What you have to do: When the line with "Where should I click to: Select" appears below, start repeating lines exactly, and keep going through the line with "Given: Open Chrome side panel icon"; add nothing outside that span.

Data extracts:

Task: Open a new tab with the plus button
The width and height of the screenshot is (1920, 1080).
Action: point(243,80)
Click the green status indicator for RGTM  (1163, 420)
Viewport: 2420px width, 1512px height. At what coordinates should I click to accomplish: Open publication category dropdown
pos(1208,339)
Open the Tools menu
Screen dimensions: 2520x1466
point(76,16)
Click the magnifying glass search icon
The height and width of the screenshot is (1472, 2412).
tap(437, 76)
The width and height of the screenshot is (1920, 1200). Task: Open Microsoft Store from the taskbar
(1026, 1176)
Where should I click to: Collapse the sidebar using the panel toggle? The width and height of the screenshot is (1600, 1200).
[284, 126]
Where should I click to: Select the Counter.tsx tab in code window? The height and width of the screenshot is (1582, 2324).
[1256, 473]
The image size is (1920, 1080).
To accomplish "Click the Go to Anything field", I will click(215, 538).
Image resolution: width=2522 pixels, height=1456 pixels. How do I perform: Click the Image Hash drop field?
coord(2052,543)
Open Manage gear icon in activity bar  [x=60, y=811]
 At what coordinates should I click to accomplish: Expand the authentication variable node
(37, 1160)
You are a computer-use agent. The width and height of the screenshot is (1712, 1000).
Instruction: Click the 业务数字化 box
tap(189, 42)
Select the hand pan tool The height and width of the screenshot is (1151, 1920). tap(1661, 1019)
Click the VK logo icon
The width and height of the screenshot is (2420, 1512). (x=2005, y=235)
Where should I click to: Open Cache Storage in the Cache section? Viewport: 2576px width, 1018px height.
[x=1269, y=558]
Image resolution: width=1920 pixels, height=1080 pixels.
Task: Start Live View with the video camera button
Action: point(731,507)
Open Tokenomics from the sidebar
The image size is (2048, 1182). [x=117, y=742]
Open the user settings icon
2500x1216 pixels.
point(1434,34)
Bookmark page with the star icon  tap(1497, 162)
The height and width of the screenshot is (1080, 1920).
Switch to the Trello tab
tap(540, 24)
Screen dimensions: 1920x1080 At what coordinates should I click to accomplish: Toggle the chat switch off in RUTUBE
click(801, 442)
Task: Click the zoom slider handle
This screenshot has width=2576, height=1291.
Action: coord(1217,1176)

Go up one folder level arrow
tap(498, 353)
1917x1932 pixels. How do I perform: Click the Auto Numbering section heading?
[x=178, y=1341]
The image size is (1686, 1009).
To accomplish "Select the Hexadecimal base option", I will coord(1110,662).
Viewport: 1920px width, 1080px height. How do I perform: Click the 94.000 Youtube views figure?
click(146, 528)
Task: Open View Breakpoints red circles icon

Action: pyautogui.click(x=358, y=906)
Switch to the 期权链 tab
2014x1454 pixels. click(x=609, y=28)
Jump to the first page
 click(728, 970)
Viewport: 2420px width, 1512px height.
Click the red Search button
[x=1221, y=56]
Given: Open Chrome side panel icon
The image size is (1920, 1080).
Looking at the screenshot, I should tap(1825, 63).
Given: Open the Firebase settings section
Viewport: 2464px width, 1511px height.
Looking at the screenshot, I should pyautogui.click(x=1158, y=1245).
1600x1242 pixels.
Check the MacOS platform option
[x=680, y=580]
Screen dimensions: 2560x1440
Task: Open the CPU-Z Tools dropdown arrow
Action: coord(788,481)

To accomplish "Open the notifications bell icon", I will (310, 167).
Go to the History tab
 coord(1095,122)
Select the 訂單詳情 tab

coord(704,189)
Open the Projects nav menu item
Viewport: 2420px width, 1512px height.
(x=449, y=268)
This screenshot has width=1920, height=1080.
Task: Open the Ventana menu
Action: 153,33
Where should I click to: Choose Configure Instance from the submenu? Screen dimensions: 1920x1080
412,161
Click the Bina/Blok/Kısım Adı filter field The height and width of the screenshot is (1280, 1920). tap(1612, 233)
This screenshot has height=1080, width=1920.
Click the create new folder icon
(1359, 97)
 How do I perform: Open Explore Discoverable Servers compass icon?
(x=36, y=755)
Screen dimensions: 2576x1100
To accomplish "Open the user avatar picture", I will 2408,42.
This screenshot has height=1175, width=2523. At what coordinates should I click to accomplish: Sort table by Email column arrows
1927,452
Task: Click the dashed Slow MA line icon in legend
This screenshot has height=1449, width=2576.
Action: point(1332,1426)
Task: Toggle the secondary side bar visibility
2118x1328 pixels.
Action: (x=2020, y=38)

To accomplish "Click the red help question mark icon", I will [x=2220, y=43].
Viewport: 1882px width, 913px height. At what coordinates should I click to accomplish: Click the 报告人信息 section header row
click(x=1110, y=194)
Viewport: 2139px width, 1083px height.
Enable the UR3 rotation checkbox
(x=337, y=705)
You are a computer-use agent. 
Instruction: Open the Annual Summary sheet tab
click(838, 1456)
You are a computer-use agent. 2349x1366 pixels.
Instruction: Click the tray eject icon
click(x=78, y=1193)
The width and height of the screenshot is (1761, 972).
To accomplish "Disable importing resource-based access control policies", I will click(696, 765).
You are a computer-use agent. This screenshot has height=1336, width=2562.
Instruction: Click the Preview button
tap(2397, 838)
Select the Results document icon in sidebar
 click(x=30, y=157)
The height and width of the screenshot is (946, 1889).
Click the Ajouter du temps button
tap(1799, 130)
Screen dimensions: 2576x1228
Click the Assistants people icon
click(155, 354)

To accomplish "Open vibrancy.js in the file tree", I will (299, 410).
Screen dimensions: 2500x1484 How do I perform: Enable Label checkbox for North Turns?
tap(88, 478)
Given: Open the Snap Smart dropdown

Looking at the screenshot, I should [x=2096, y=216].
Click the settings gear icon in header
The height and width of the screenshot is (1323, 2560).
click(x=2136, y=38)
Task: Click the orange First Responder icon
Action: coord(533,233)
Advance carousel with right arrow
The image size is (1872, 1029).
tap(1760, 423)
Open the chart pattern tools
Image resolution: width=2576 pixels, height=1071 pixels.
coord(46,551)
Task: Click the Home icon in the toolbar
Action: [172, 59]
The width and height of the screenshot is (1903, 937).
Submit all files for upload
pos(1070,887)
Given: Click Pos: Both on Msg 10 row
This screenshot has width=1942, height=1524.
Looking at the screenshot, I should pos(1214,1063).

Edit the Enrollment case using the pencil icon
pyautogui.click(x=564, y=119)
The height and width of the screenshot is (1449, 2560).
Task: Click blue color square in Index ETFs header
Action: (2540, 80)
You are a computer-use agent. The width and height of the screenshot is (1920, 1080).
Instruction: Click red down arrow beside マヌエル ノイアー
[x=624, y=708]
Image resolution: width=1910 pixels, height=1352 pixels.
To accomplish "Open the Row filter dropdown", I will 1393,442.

Response area:
Where should I click to: Select the Counter.tsx tab in code window? The height and width of the screenshot is (1582, 2324).
[1256, 473]
The image size is (1920, 1080).
To accomplish "Click the Go to Anything field", I will click(215, 538).
Image resolution: width=2522 pixels, height=1456 pixels. How do I perform: Click the Image Hash drop field?
coord(2052,543)
Open Manage gear icon in activity bar  [x=60, y=811]
 At what coordinates should I click to accomplish: Expand the authentication variable node
(37, 1160)
You are a computer-use agent. The width and height of the screenshot is (1712, 1000).
Instruction: Click the 业务数字化 box
tap(189, 42)
Select the hand pan tool The height and width of the screenshot is (1151, 1920). tap(1661, 1019)
Click the VK logo icon
The width and height of the screenshot is (2420, 1512). (x=2005, y=235)
Where should I click to: Open Cache Storage in the Cache section? Viewport: 2576px width, 1018px height.
[x=1269, y=558]
Image resolution: width=1920 pixels, height=1080 pixels.
Task: Start Live View with the video camera button
Action: point(731,507)
Open Tokenomics from the sidebar
The image size is (2048, 1182). [x=117, y=742]
Open the user settings icon
2500x1216 pixels.
point(1434,34)
Bookmark page with the star icon  tap(1497, 162)
The height and width of the screenshot is (1080, 1920).
Switch to the Trello tab
tap(540, 24)
Screen dimensions: 1920x1080 At what coordinates should I click to accomplish: Toggle the chat switch off in RUTUBE
click(801, 442)
Task: Click the zoom slider handle
This screenshot has width=2576, height=1291.
Action: coord(1217,1176)

Go up one folder level arrow
tap(498, 353)
1917x1932 pixels. How do I perform: Click the Auto Numbering section heading?
[x=178, y=1341]
The image size is (1686, 1009).
To accomplish "Select the Hexadecimal base option", I will coord(1110,662).
Viewport: 1920px width, 1080px height. How do I perform: Click the 94.000 Youtube views figure?
click(146, 528)
Task: Open View Breakpoints red circles icon

Action: pyautogui.click(x=358, y=906)
Switch to the 期权链 tab
2014x1454 pixels. click(x=609, y=28)
Jump to the first page
 click(728, 970)
Viewport: 2420px width, 1512px height.
Click the red Search button
[x=1221, y=56]
Given: Open Chrome side panel icon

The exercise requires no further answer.